(Source data)
===

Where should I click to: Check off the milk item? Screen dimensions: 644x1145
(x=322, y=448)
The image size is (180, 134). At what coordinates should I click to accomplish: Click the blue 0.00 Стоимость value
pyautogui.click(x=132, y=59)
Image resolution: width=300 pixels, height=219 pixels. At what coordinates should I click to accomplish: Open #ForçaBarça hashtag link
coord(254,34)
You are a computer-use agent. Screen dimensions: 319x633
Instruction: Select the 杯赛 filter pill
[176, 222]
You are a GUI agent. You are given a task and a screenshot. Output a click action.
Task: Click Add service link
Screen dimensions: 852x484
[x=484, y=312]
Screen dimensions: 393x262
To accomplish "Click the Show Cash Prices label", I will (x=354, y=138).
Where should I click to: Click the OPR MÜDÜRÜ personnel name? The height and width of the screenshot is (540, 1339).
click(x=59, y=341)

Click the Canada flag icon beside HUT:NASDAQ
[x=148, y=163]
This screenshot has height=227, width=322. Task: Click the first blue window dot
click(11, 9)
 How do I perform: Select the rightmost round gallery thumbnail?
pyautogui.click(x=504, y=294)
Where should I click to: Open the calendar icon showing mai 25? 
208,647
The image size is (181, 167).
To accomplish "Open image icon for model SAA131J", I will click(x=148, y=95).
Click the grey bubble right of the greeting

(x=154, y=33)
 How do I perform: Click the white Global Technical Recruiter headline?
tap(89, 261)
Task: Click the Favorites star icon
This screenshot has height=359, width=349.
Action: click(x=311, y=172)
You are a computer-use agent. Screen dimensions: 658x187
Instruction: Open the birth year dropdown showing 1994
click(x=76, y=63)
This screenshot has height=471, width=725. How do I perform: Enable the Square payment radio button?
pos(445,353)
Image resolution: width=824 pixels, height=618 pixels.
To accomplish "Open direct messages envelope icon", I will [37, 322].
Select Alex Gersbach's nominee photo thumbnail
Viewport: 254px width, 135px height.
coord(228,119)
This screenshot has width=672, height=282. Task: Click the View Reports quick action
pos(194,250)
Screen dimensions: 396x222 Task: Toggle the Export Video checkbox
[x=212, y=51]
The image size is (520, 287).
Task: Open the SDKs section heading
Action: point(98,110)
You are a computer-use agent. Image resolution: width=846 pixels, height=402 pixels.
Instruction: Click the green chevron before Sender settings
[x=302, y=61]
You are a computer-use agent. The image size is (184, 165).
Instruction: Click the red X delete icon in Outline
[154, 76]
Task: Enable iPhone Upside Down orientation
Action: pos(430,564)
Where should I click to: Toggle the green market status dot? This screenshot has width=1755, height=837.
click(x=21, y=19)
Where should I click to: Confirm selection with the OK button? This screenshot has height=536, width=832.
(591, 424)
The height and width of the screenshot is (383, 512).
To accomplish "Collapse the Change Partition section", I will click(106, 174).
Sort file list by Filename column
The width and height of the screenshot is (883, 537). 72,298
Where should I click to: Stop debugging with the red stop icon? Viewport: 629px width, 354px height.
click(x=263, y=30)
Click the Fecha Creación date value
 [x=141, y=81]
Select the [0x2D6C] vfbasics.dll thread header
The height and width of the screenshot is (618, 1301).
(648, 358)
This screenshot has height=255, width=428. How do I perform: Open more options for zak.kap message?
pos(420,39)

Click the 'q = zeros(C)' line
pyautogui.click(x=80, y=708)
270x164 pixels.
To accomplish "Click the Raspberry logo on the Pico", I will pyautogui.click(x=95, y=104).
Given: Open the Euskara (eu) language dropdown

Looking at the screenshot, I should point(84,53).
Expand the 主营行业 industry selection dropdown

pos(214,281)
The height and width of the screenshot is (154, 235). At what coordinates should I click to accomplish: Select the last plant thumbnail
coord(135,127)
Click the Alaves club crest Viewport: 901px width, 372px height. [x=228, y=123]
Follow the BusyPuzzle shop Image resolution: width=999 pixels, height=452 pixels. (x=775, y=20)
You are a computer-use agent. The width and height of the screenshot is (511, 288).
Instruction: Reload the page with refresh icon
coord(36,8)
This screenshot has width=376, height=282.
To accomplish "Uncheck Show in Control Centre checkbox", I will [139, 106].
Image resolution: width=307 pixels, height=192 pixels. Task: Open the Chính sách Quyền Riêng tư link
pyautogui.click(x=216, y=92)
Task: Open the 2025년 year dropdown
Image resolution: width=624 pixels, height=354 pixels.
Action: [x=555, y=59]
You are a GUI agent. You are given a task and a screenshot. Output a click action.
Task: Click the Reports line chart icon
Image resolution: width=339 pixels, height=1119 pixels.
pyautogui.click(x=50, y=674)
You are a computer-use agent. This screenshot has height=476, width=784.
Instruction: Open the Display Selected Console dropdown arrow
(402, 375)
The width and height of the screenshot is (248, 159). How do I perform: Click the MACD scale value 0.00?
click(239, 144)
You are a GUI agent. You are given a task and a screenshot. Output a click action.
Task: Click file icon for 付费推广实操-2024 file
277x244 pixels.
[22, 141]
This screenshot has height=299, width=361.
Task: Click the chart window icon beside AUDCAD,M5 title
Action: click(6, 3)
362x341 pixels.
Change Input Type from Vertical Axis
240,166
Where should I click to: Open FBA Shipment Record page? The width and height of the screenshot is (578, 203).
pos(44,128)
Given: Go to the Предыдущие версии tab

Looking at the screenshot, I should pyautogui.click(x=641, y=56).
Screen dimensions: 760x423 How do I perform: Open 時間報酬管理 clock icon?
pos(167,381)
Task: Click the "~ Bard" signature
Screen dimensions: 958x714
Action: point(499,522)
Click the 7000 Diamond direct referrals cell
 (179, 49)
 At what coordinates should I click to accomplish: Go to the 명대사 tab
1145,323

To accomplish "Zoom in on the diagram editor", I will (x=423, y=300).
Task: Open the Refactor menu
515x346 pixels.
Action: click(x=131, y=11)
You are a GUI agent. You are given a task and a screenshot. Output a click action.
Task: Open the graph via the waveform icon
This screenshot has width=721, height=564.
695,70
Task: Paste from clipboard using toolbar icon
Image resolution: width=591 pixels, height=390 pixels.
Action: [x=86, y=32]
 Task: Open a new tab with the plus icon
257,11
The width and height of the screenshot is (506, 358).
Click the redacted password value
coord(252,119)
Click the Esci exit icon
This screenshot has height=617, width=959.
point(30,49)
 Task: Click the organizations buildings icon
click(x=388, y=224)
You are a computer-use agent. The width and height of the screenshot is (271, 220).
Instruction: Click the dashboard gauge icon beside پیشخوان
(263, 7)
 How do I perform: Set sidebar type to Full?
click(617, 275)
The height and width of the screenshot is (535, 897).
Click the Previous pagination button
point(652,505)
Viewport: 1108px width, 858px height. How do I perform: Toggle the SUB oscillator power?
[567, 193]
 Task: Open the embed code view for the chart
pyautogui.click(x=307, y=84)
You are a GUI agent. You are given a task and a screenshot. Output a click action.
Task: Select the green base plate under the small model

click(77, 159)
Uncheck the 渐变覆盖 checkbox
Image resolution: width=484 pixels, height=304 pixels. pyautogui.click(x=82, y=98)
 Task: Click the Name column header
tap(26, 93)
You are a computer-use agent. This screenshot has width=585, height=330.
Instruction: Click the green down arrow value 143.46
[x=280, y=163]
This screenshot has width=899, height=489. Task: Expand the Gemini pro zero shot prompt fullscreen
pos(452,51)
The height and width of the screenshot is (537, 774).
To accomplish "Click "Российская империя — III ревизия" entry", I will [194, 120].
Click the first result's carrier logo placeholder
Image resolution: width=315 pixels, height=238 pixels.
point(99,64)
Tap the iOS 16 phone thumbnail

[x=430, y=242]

===

Nothing may be left out: return each entry exactly as it reads.

*Result of this task*.
Where should I click to: Check off the milk item? Screen dimensions: 644x1145
(x=322, y=448)
The image size is (180, 134). At what coordinates should I click to accomplish: Click the blue 0.00 Стоимость value
pyautogui.click(x=132, y=59)
Image resolution: width=300 pixels, height=219 pixels. At what coordinates should I click to accomplish: Open #ForçaBarça hashtag link
coord(254,34)
You are a computer-use agent. Screen dimensions: 319x633
Instruction: Select the 杯赛 filter pill
[176, 222]
You are a GUI agent. You are given a task and a screenshot. Output a click action.
Task: Click Add service link
Screen dimensions: 852x484
[x=484, y=312]
Screen dimensions: 393x262
To accomplish "Click the Show Cash Prices label", I will (x=354, y=138).
Where should I click to: Click the OPR MÜDÜRÜ personnel name? The height and width of the screenshot is (540, 1339).
click(x=59, y=341)

Click the Canada flag icon beside HUT:NASDAQ
[x=148, y=163]
This screenshot has height=227, width=322. Task: Click the first blue window dot
click(11, 9)
 How do I perform: Select the rightmost round gallery thumbnail?
pyautogui.click(x=504, y=294)
Where should I click to: Open the calendar icon showing mai 25? 
208,647
The image size is (181, 167).
To accomplish "Open image icon for model SAA131J", I will click(x=148, y=95).
Click the grey bubble right of the greeting

(x=154, y=33)
 How do I perform: Click the white Global Technical Recruiter headline?
tap(89, 261)
Task: Click the Favorites star icon
This screenshot has height=359, width=349.
Action: click(x=311, y=172)
You are a computer-use agent. Screen dimensions: 658x187
Instruction: Open the birth year dropdown showing 1994
click(x=76, y=63)
This screenshot has height=471, width=725. How do I perform: Enable the Square payment radio button?
pos(445,353)
Image resolution: width=824 pixels, height=618 pixels.
To accomplish "Open direct messages envelope icon", I will [37, 322].
Select Alex Gersbach's nominee photo thumbnail
Viewport: 254px width, 135px height.
coord(228,119)
This screenshot has width=672, height=282. Task: Click the View Reports quick action
pos(194,250)
Screen dimensions: 396x222 Task: Toggle the Export Video checkbox
[x=212, y=51]
The image size is (520, 287).
Task: Open the SDKs section heading
Action: point(98,110)
You are a computer-use agent. Image resolution: width=846 pixels, height=402 pixels.
Instruction: Click the green chevron before Sender settings
[x=302, y=61]
You are a computer-use agent. The image size is (184, 165).
Instruction: Click the red X delete icon in Outline
[154, 76]
Task: Enable iPhone Upside Down orientation
Action: pos(430,564)
Where should I click to: Toggle the green market status dot? This screenshot has width=1755, height=837.
click(x=21, y=19)
Where should I click to: Confirm selection with the OK button? This screenshot has height=536, width=832.
(591, 424)
The height and width of the screenshot is (383, 512).
To accomplish "Collapse the Change Partition section", I will click(106, 174).
Sort file list by Filename column
The width and height of the screenshot is (883, 537). 72,298
Where should I click to: Stop debugging with the red stop icon? Viewport: 629px width, 354px height.
click(x=263, y=30)
Click the Fecha Creación date value
 [x=141, y=81]
Select the [0x2D6C] vfbasics.dll thread header
The height and width of the screenshot is (618, 1301).
(648, 358)
This screenshot has height=255, width=428. How do I perform: Open more options for zak.kap message?
pos(420,39)

Click the 'q = zeros(C)' line
pyautogui.click(x=80, y=708)
270x164 pixels.
To accomplish "Click the Raspberry logo on the Pico", I will pyautogui.click(x=95, y=104).
Given: Open the Euskara (eu) language dropdown

Looking at the screenshot, I should point(84,53).
Expand the 主营行业 industry selection dropdown

pos(214,281)
The height and width of the screenshot is (154, 235). At what coordinates should I click to accomplish: Select the last plant thumbnail
coord(135,127)
Click the Alaves club crest Viewport: 901px width, 372px height. [x=228, y=123]
Follow the BusyPuzzle shop Image resolution: width=999 pixels, height=452 pixels. (x=775, y=20)
You are a computer-use agent. The width and height of the screenshot is (511, 288).
Instruction: Reload the page with refresh icon
coord(36,8)
This screenshot has width=376, height=282.
To accomplish "Uncheck Show in Control Centre checkbox", I will [139, 106].
Image resolution: width=307 pixels, height=192 pixels. Task: Open the Chính sách Quyền Riêng tư link
pyautogui.click(x=216, y=92)
Task: Open the 2025년 year dropdown
Image resolution: width=624 pixels, height=354 pixels.
Action: [x=555, y=59]
You are a GUI agent. You are given a task and a screenshot. Output a click action.
Task: Click the Reports line chart icon
Image resolution: width=339 pixels, height=1119 pixels.
pyautogui.click(x=50, y=674)
You are a computer-use agent. This screenshot has height=476, width=784.
Instruction: Open the Display Selected Console dropdown arrow
(402, 375)
The width and height of the screenshot is (248, 159). How do I perform: Click the MACD scale value 0.00?
click(239, 144)
You are a GUI agent. You are given a task and a screenshot. Output a click action.
Task: Click file icon for 付费推广实操-2024 file
277x244 pixels.
[22, 141]
This screenshot has height=299, width=361.
Task: Click the chart window icon beside AUDCAD,M5 title
Action: click(6, 3)
362x341 pixels.
Change Input Type from Vertical Axis
240,166
Where should I click to: Open FBA Shipment Record page? The width and height of the screenshot is (578, 203).
pos(44,128)
Given: Go to the Предыдущие версии tab

Looking at the screenshot, I should pyautogui.click(x=641, y=56).
Screen dimensions: 760x423 How do I perform: Open 時間報酬管理 clock icon?
pos(167,381)
Task: Click the "~ Bard" signature
Screen dimensions: 958x714
Action: point(499,522)
Click the 7000 Diamond direct referrals cell
 (179, 49)
 At what coordinates should I click to accomplish: Go to the 명대사 tab
1145,323

To accomplish "Zoom in on the diagram editor", I will (x=423, y=300).
Task: Open the Refactor menu
515x346 pixels.
Action: click(x=131, y=11)
You are a GUI agent. You are given a task and a screenshot. Output a click action.
Task: Open the graph via the waveform icon
This screenshot has width=721, height=564.
695,70
Task: Paste from clipboard using toolbar icon
Image resolution: width=591 pixels, height=390 pixels.
Action: [x=86, y=32]
 Task: Open a new tab with the plus icon
257,11
The width and height of the screenshot is (506, 358).
Click the redacted password value
coord(252,119)
Click the Esci exit icon
This screenshot has height=617, width=959.
point(30,49)
 Task: Click the organizations buildings icon
click(x=388, y=224)
You are a computer-use agent. The width and height of the screenshot is (271, 220).
Instruction: Click the dashboard gauge icon beside پیشخوان
(263, 7)
 How do I perform: Set sidebar type to Full?
click(617, 275)
The height and width of the screenshot is (535, 897).
Click the Previous pagination button
point(652,505)
Viewport: 1108px width, 858px height. How do I perform: Toggle the SUB oscillator power?
[567, 193]
 Task: Open the embed code view for the chart
pyautogui.click(x=307, y=84)
You are a GUI agent. You are given a task and a screenshot. Output a click action.
Task: Select the green base plate under the small model

click(77, 159)
Uncheck the 渐变覆盖 checkbox
Image resolution: width=484 pixels, height=304 pixels. pyautogui.click(x=82, y=98)
 Task: Click the Name column header
tap(26, 93)
You are a computer-use agent. This screenshot has width=585, height=330.
Instruction: Click the green down arrow value 143.46
[x=280, y=163]
This screenshot has width=899, height=489. Task: Expand the Gemini pro zero shot prompt fullscreen
pos(452,51)
The height and width of the screenshot is (537, 774).
To accomplish "Click "Российская империя — III ревизия" entry", I will [194, 120].
Click the first result's carrier logo placeholder
Image resolution: width=315 pixels, height=238 pixels.
point(99,64)
Tap the iOS 16 phone thumbnail

[x=430, y=242]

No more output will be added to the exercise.